Michael Ratty, a spokesman for the college, which has campuses in Boston, Worcester, and Manchester, N.H. said the new policy was designed as part of a "periodic assessment of public safety policies" at the college.
"It's no surprise that college safety has become a huge issue of importance in the past couple of years. This is another measure that public safety [officials at the college] wanted to implement to keep the campus safer," Ratty said of the policy, which went into effect on Jan. 1.
The ban would cover anything that covers the entire face. In addition to veils, that could include ski masks and scarfs drawn over the face, he said.
He said college public safety officials wanted to be able to identify people who were in college buildings. He also said the development of the policy had no connection to the arrest of a 2008 graduate of the school, Tarek Mehanna, last year on charges of plotting terrorist attacks.
"Unequivocally, it has nothing to do with that case," he said.

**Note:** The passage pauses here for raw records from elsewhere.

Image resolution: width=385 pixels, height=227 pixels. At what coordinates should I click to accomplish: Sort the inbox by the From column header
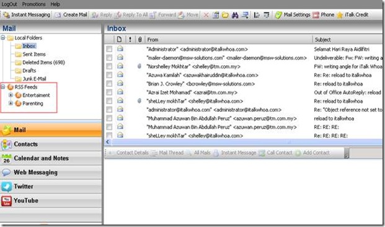click(228, 40)
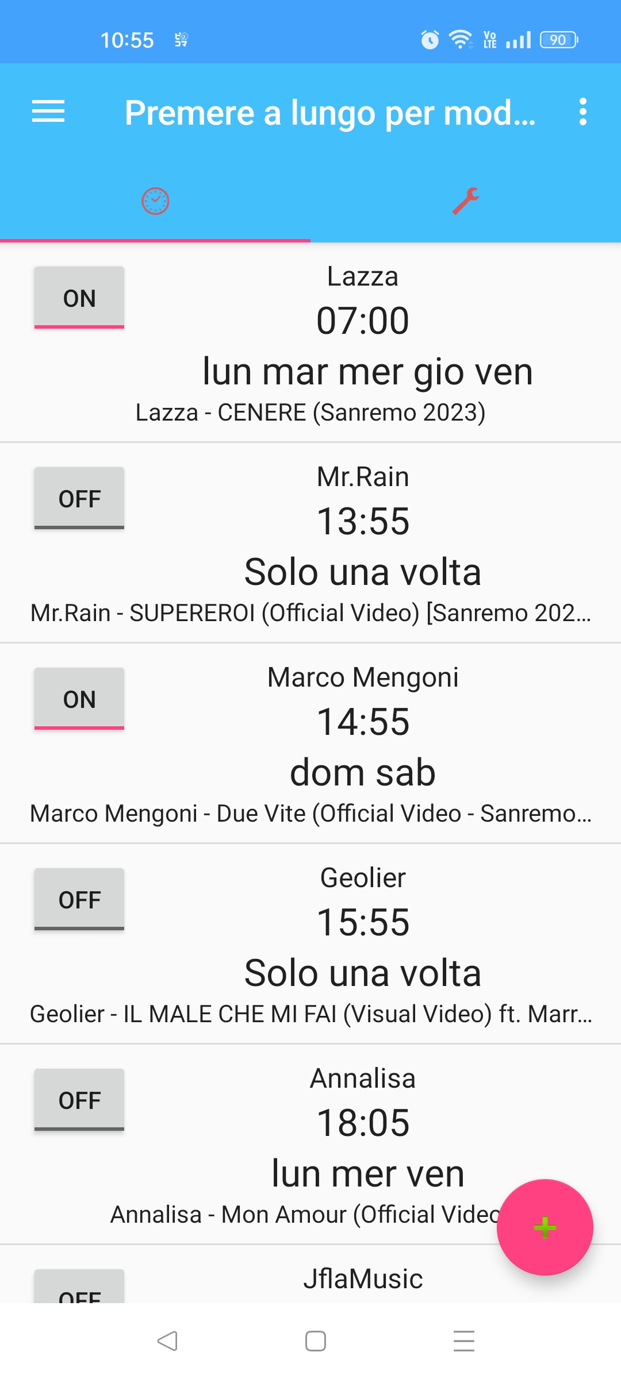
Task: Open the three-dot overflow menu
Action: click(582, 111)
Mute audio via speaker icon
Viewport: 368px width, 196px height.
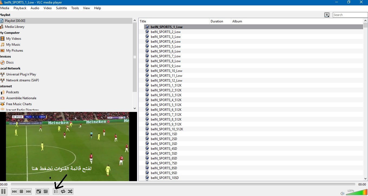[x=342, y=193]
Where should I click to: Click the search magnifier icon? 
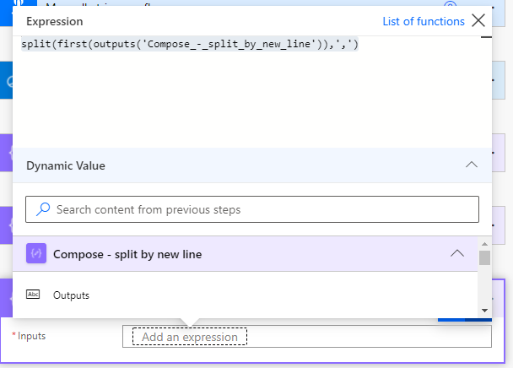click(44, 209)
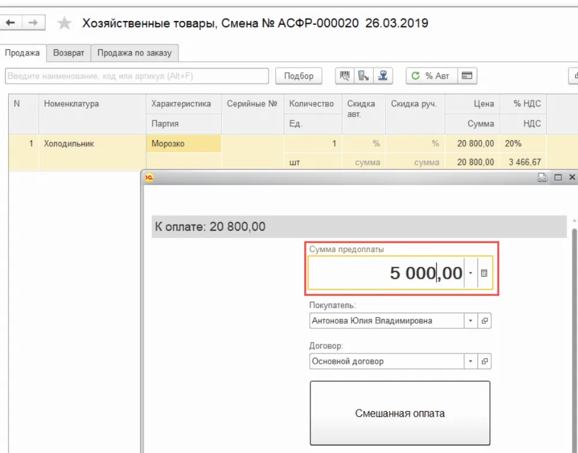Click the stamp icon in the toolbar group
This screenshot has width=578, height=453.
[383, 76]
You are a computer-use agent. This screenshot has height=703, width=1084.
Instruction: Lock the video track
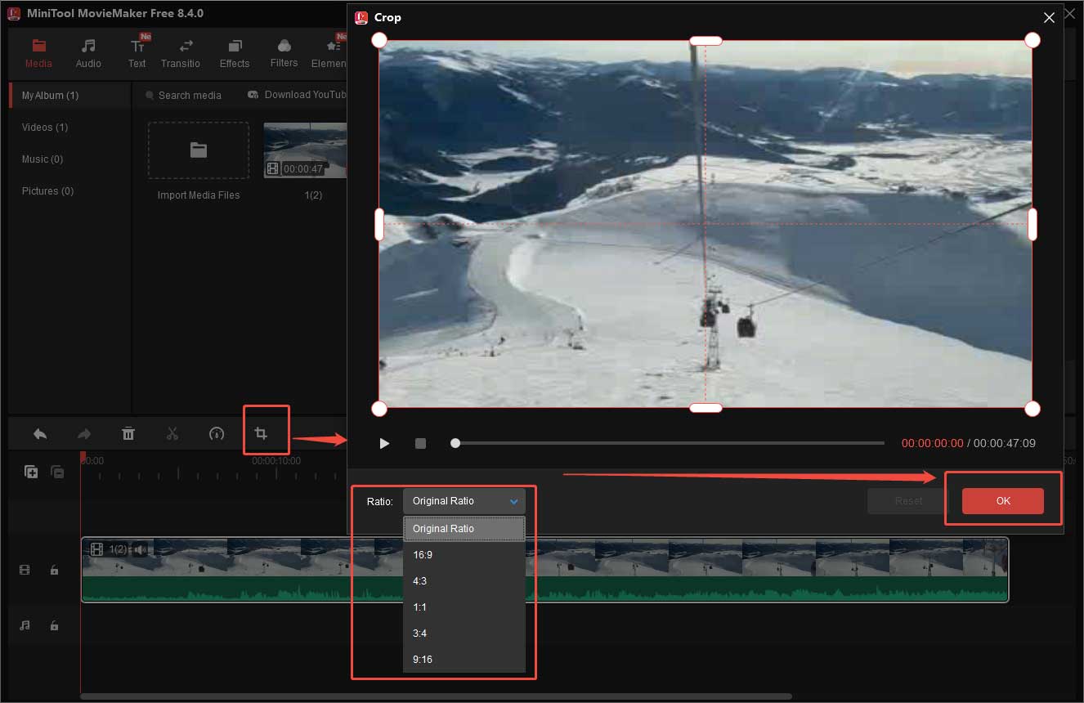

Ratty said the college had found two people who would be affected by the ban, officials had met with them, and they had agreed to comply with it.
"We have faith that [the policy] is appropriate," he said.
But Hooper said he had not heard of such a policy adopted at any other American school. And he argued that since the policy includes a medical exemption, it should include a religious exemption.
"People should have the right to practice their faith as they see fit, not as others see fit," he said.
Sarah Wunsch, staff attorney at the ACLU of Massachusetts, said the policy was "puzzling and possibly illegal."
Founded in 1823, the private college has prepared more men and women for professional careers in pharmacy than any other academic institution in the world, according to the school's website. It has 4,300 students who pursue 30 programs in pharmacy and a variety of other health care-related fields.